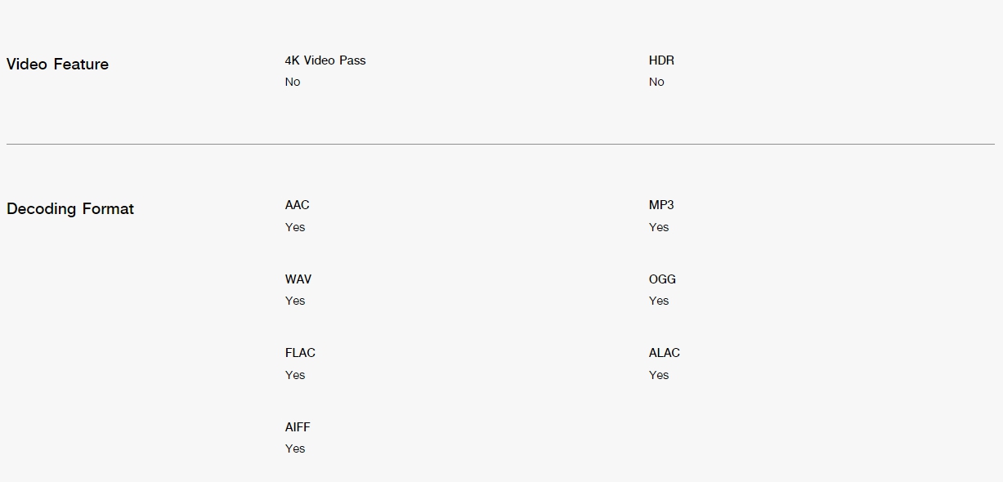Select the HDR label

(661, 60)
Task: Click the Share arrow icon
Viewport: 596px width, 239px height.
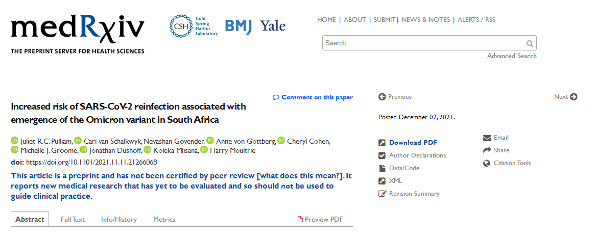Action: coord(487,150)
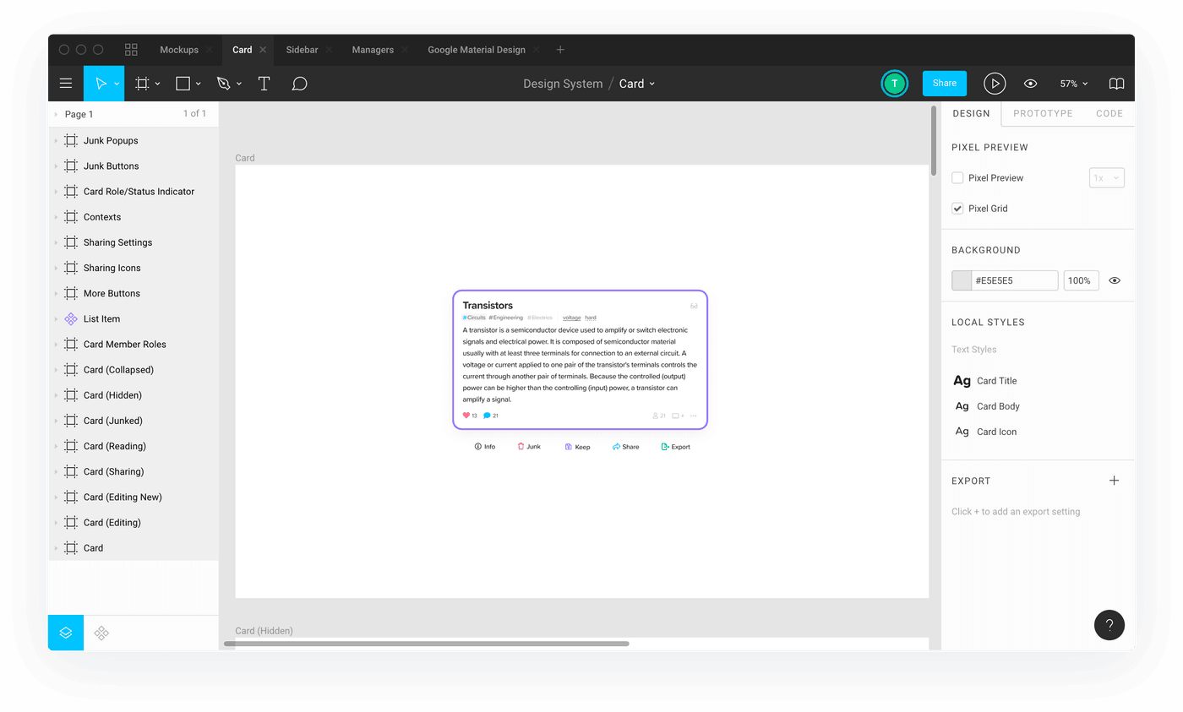1183x712 pixels.
Task: Open the Sidebar file tab
Action: tap(302, 49)
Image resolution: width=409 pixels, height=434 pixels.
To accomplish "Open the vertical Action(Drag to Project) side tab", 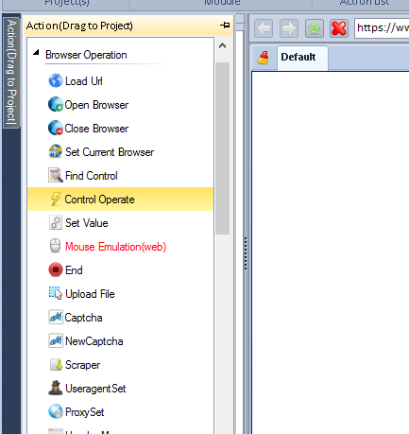I will (x=11, y=72).
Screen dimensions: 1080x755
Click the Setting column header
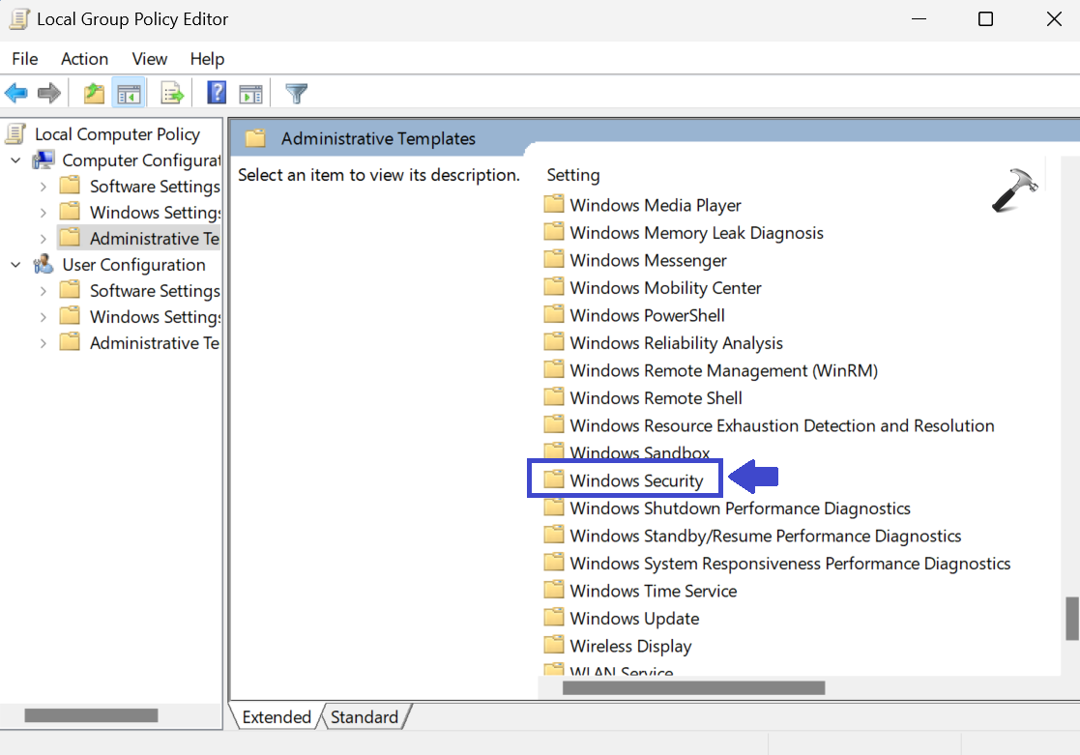pos(573,175)
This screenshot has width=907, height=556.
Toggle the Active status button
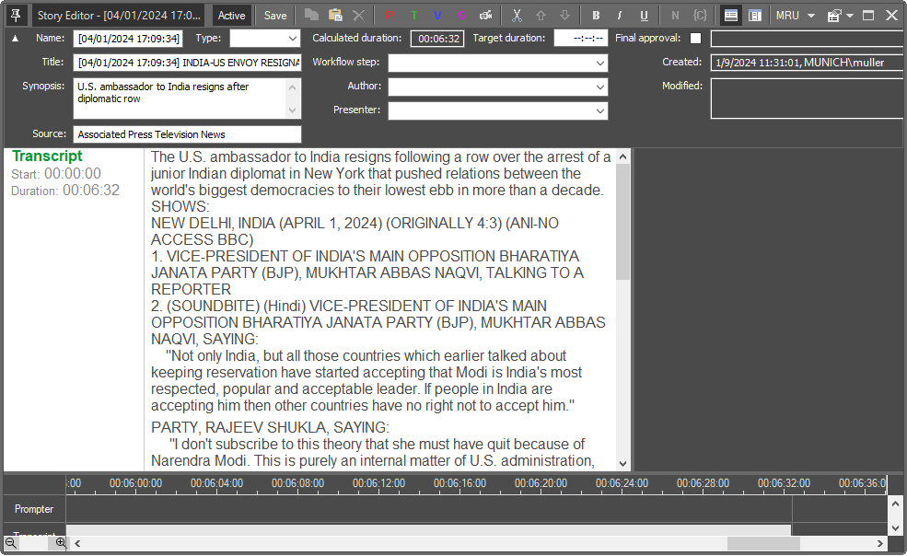pos(231,16)
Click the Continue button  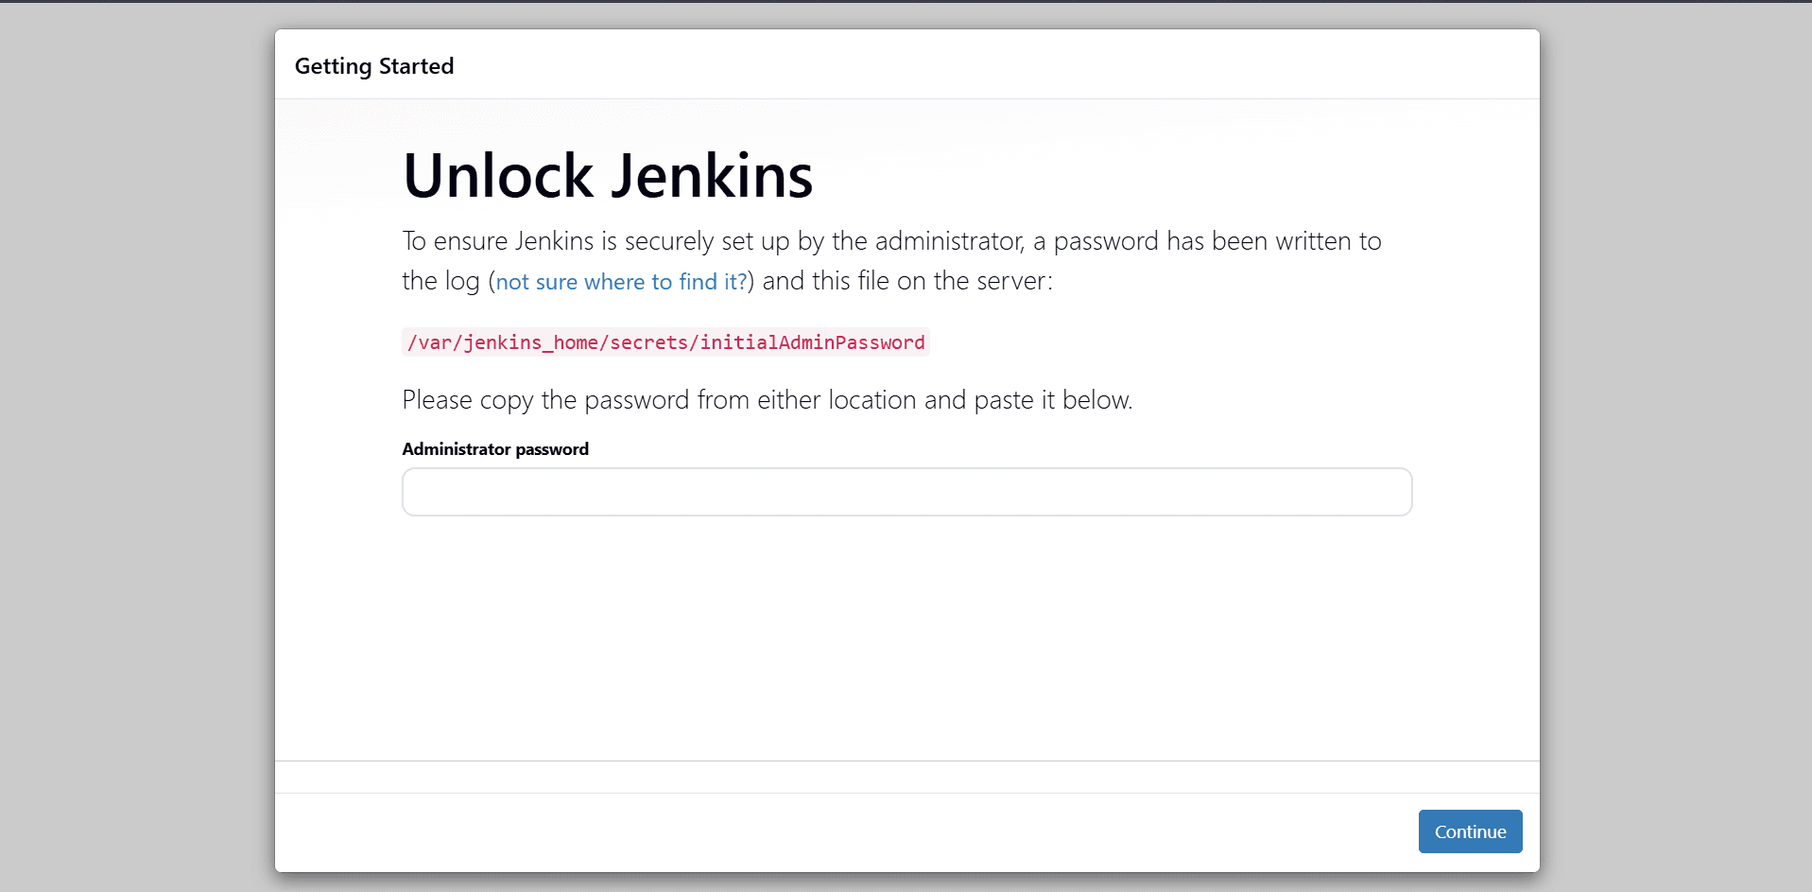(x=1470, y=831)
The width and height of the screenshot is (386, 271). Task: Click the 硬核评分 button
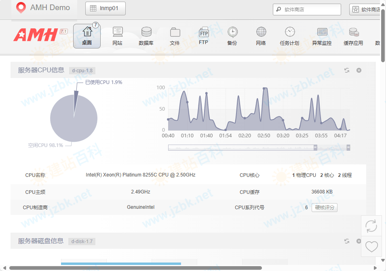pos(324,208)
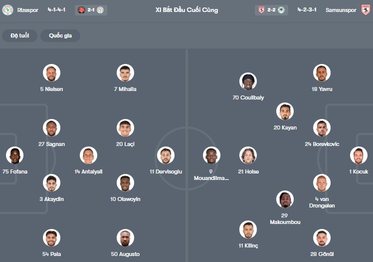
Task: Toggle the Quốc gia nationality filter
Action: [x=60, y=36]
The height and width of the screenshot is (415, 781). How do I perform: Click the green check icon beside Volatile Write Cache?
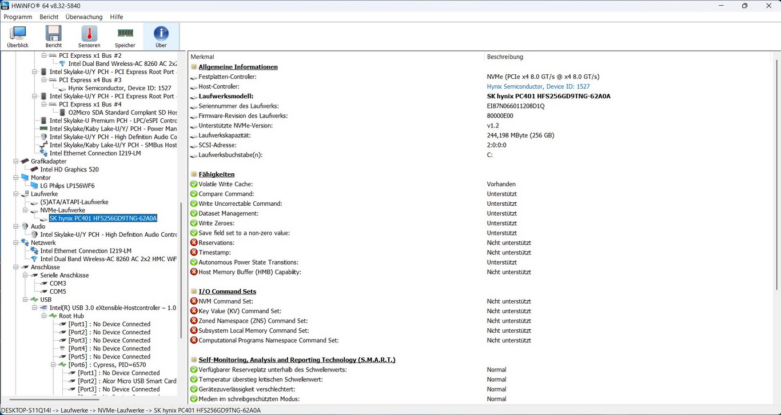point(194,184)
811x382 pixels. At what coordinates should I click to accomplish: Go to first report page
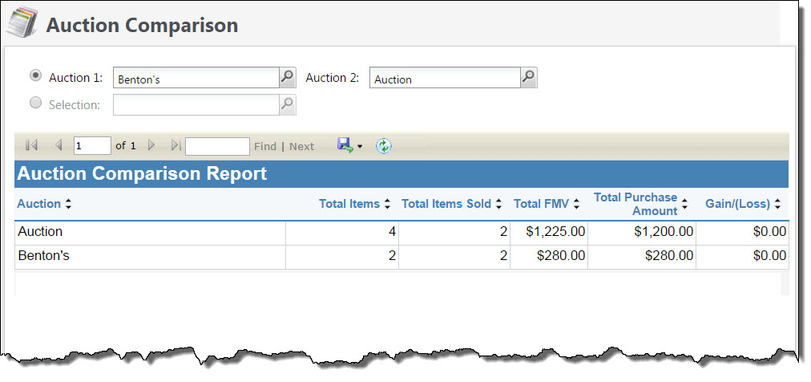point(32,145)
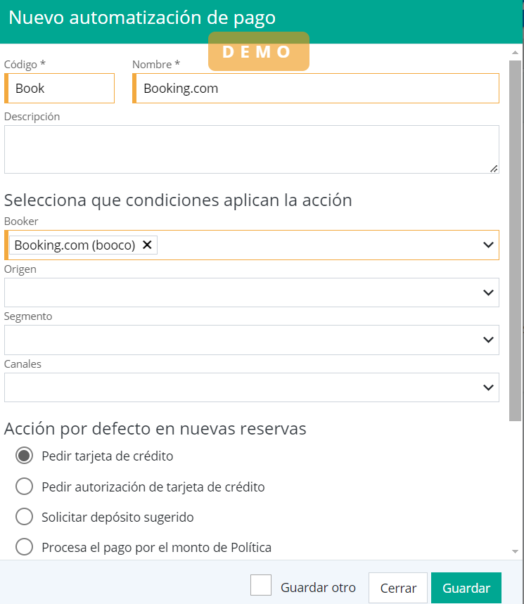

____

:: Exercise ::
Take the line with "The height and" and each line after it through the end of the material above, and reproduce them exactly, both ends included, without pictures.

:: Exercise response ::
The height and width of the screenshot is (415, 781). How do I perform: Click the green check icon beside Volatile Write Cache?
point(194,184)
811x382 pixels. At what coordinates should I click to accomplish: Go to first report page
point(32,145)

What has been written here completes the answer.